One essay question of UT Austion asked us how your friend will describe your defining quality, and Jill told me she thinks I am strong-minded...

Am I?

After that interview with Nancy, an admission officer from Emory, some changes happen. She said that my English is not good enough for MBA and also suggested me some language programs. It's good for me. She reminded me to face the truth, which I avoided to deal with for long time. I know my conversation is not good, but always think maybe I'm not so bad. When somebody else got a good job offer, I always told myself they could get that just because of their fluent English. However, how can I improve my English and make myself to peer with them? I never take actions!

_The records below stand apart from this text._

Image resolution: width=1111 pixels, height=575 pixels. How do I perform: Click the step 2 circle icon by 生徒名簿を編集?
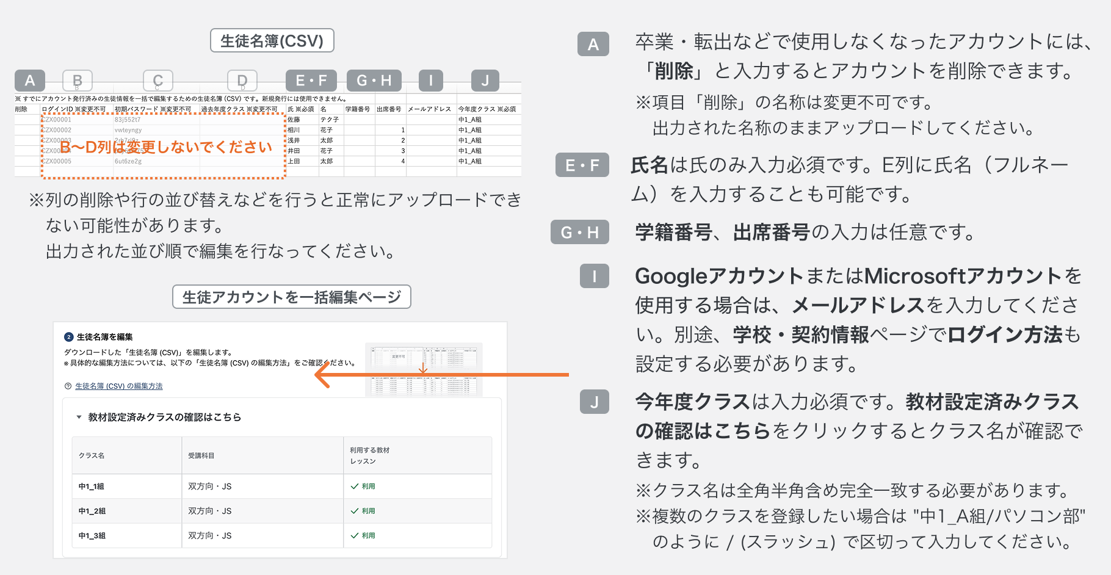click(68, 337)
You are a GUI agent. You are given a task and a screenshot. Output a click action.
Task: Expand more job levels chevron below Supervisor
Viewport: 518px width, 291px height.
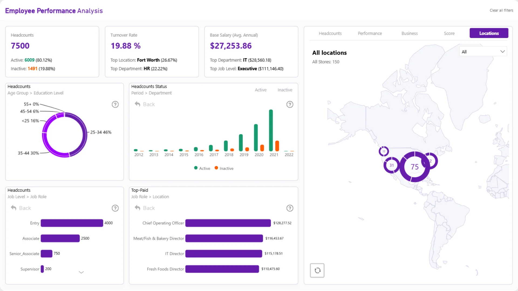pyautogui.click(x=81, y=272)
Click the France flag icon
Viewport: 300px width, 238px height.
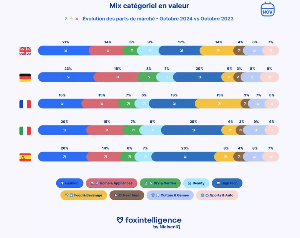click(x=25, y=104)
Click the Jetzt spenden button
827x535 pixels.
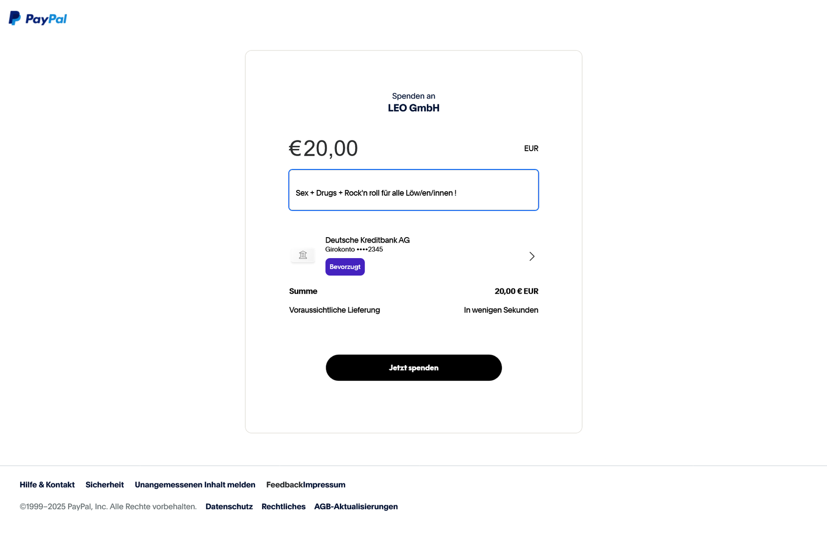(414, 368)

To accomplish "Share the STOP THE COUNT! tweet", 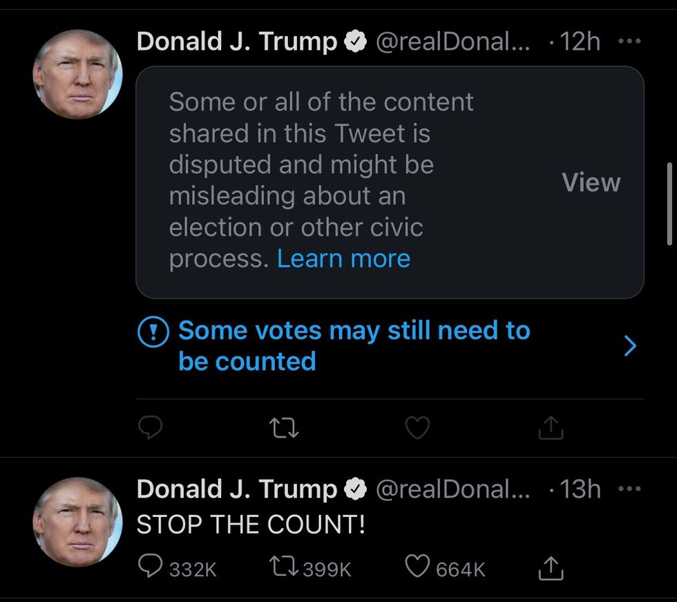I will pyautogui.click(x=551, y=568).
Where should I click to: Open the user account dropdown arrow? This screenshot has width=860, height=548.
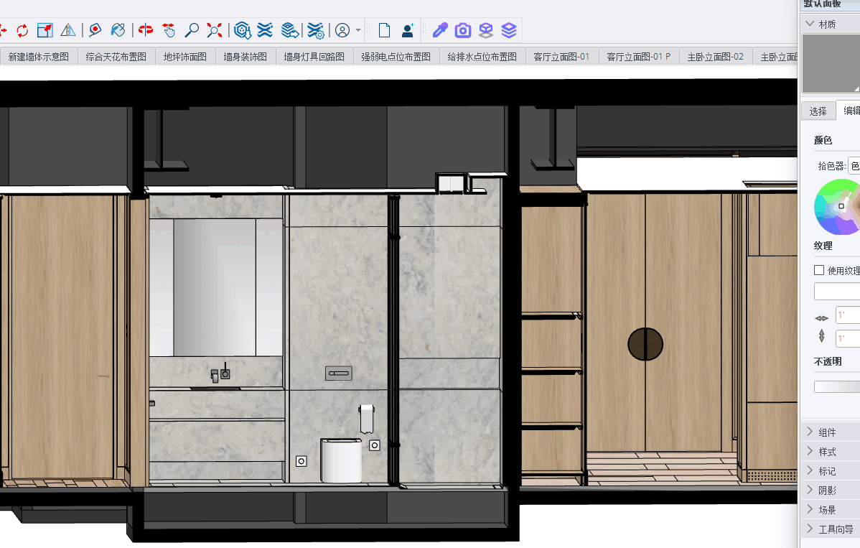point(358,31)
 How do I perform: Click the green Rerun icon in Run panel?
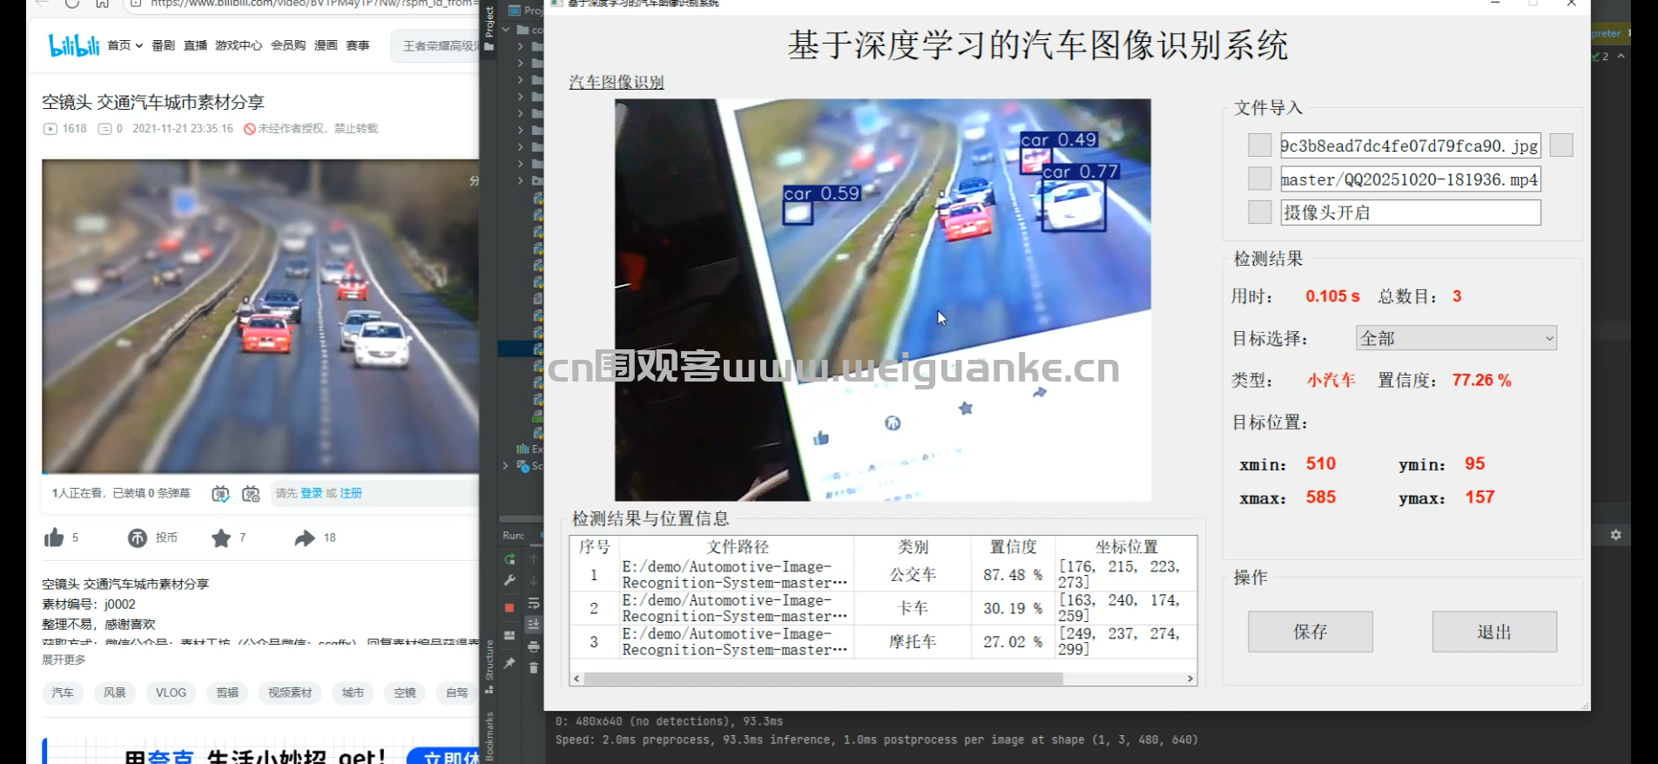509,559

It's time. Today I sent out the application materials for International Business Communication Program of U Penn. I've made my mind to improve my listening and speaking anyway. Keep in mind that my work won't start from the course starts, I need to take actions from now. I have a lot to do! Don't full around! Keep walking... and working~

我亂了....

Tell the truth, my image of those schools is mostly from their rankings. But rankings always change, and also differ from different evaluators. I always deny that it's the standard I use to choose schools; I always claim that I really research those schools by myself. However, when the ranking changes, I'm confused. The school I normally consider good, such as UT Austin, is ranked #36 US MBA program, even worse than BU. I'm totally confused!!! I consider BU a not rigorous school, where the curriculum is not solid enough. But now its ranking rises to #28, I don't know if I can still hold my thought... Or it's already changed.

Monday, January 31, 2005

Mr. Goizueta says~

Mr. Goizueta once said, "Material things can be lost, stolen or even confiscated- however, no one can ever take away from you what you have stored inside."

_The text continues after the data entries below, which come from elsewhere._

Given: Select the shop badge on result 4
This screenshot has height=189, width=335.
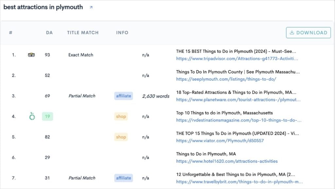Looking at the screenshot, I should coord(121,116).
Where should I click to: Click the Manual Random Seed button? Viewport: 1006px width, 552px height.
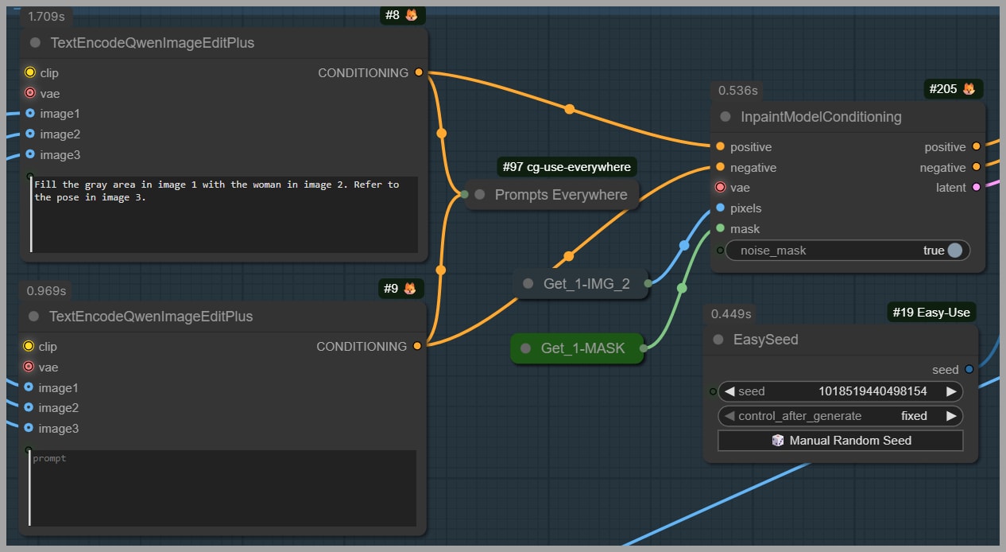[841, 441]
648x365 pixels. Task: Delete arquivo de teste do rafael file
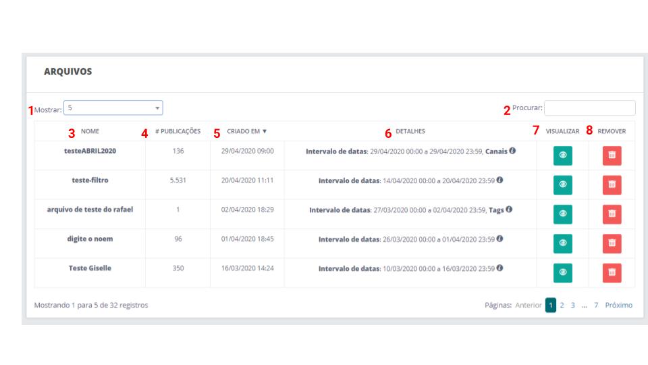(612, 214)
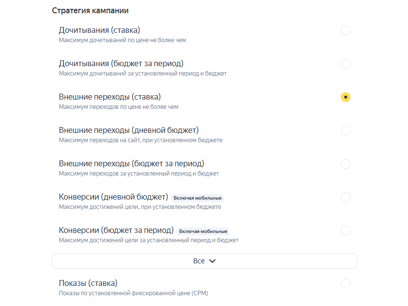Click the Дочитывания (бюджет за период) title

[121, 63]
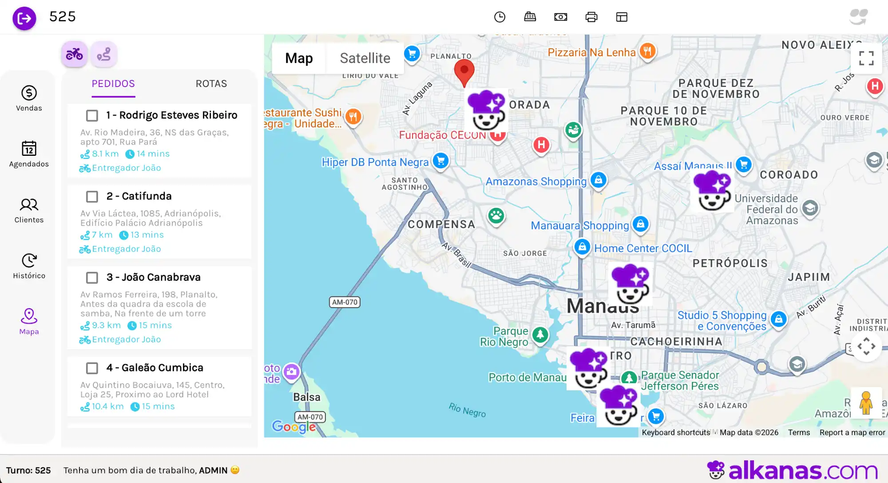The height and width of the screenshot is (483, 888).
Task: Switch to the ROTAS tab
Action: click(211, 83)
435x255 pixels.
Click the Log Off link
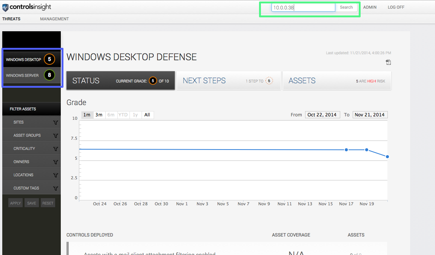[396, 7]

Thursday, January 20, 2005

Rejection Handling

Yesterday, Hank got his first rejection letter from UCLA.
............

It comes so early~~ I think that's due to his ealier submission online, and school considered him a first-round appicant. But it's starting.... good news or bad news..... we should learn to face and handle it.

Tuesday, January 18, 2005

interview confirmation from EMORY

Yes, they decide to give me this chance... even my TOEFL is so awful... My interview is scheduled on 1/27, next Thursday... I kind of worry about my English conversation. 7 days left, I should start planning and maximizing these 7 days to improve it. 衝阿~

Saturday, January 08, 2005

~~ Berkeley ~~

Yesterday Berkeley also hold a information session for us prospectives. I finally met Sandy in person. The atmosphere and life style there are really what I wanna have. It is really the place I wanna go. However, I submitted my application to Berkeley at the very first.... Essays are all awful.... Now wish god could bless me on it.

Monday, January 03, 2005

How can I abandon myself at this moment?

This week is a deadline-week. UCLA, Stanford, Kellogg, and Chicago are all due within this week. I once thought I would be very busy at essays for these schools. However, Chicago requires each section of TOEFL to be at least 25; Kellogg only admits students with TOEFL score higher than 260; Stanford is still a school in the dream( cuz they require 3 recommendations.)

I almost gave up. But how can I do so? I persevered in challenges of GMAT and TOEFL. Why can't I try again? Yes. I should try! Mom remind me of that.

If I don't try now, I'll forbid my own chance.

Keep going. Don't hesitate at taking actions!